Author:Carola Lovering

Max stayed over every night that week, and the week after that. My bed was our little cocoon, our paradisiacal shelter from the world. Max said our bodies fit together perfectly, and I agreed. We’d curl into each other after sex and talk for hours, our conversations stretching time. When I had to do my knocks, Max watched me quietly, never with a smirk or a laugh. Sometimes he’d kiss my cheek and tell me that my quirks were adorable.

After two weeks with Max, I called Andie and told her I’d fallen in love.

“You know how people always say you should marry your best friend,” I sang into the phone. “Well, Max is my best friend.”

“I thought I was your best friend.”

“You know what I mean, And. Like, what Spence is to you. I really think Max could be that person to me.”

As if on cue, that night Max didn’t call. He didn’t respond to my texts, either. I tossed and turned in bed, sleepless, checking my phone every twenty seconds and wondering if Max had died.

The next morning he texted me apologizing, explaining that he’d had a crazy night at the office and would be traveling for business over the next few days. He said he’d call when he got back, which implied he wouldn’t be reaching out while he was away.

A whole week went by and I didn’t hear from Max. I finally mustered the courage to text him: Back yet?

His reply came twenty-four hours later: Back tomorrow!

But tomorrow came and went and he didn’t call or text, and I lay in bed paralyzed with confusion and anxious misery. My friends concluded that Max LaPointe was a royal douchebag and that I was better off without him. Isabel said she’d heard through the grapevine that he had a small penis; I couldn’t bring myself to tell them that I thought his penis was perfect.

A few more weeks of radio silence passed. Two weeks before Christmas, when I’d given up all hope of ever seeing the name Max LaPointe on the screen of my phone again, he texted me.

Starling! How are you? I’m so sorry I’ve been MIA, it’s no excuse but I’ve been drowning in work and grad school apps. Things are settling, though, and I’d love to take you out to dinner. I remember you were telling me about that place Rolf’s with all the Xmas decorations? Can we go there? I miss you.

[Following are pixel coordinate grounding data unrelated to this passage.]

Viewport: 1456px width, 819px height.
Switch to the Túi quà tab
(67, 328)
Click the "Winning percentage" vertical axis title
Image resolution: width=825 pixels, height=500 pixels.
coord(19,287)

Max’s text filled every inch of my body with the sweetest relief. I hadn’t been crazy to think that our connection was special. Max worked in finance; he’d told me numerous times how demanding and unpredictable his job could be. And he missed me, just as I missed him. God, did I miss him.

That week Max and I went to Rolf’s. We drank mulled wine and ate schnitzel and I laughed like I hadn’t since our last night together at the end of October. Max apologized for being such a poor communicator, and the pain I’d experienced during our time apart instantly felt melodramatic and far away. After dinner we took a cab up to Rockefeller Center, and in front of the great, shimmering tree, Max kissed me in a way that made me believe in the magic of Christmastime in New York.

But after New Year’s, Max went MIA again. A few weeks after that, he left me a heartfelt voice mail. In March he disappeared. In April he came back. And so continued our chemical, agitating on-and-off cycle for the next two years. If I’d been stronger, or smarter, if I hadn’t been quite so in love with him, I’d have nipped our cyclical “relationship” in the bud. But I was vulnerable and Max was good at his game; each time he lured me back in, he always promised a little bit more. It got worse when he started business school at NYU Stern the following fall.

When school stops being so insane, I think this could really be something, Starling.

I’m so bad at relationships, but you make me want to be better.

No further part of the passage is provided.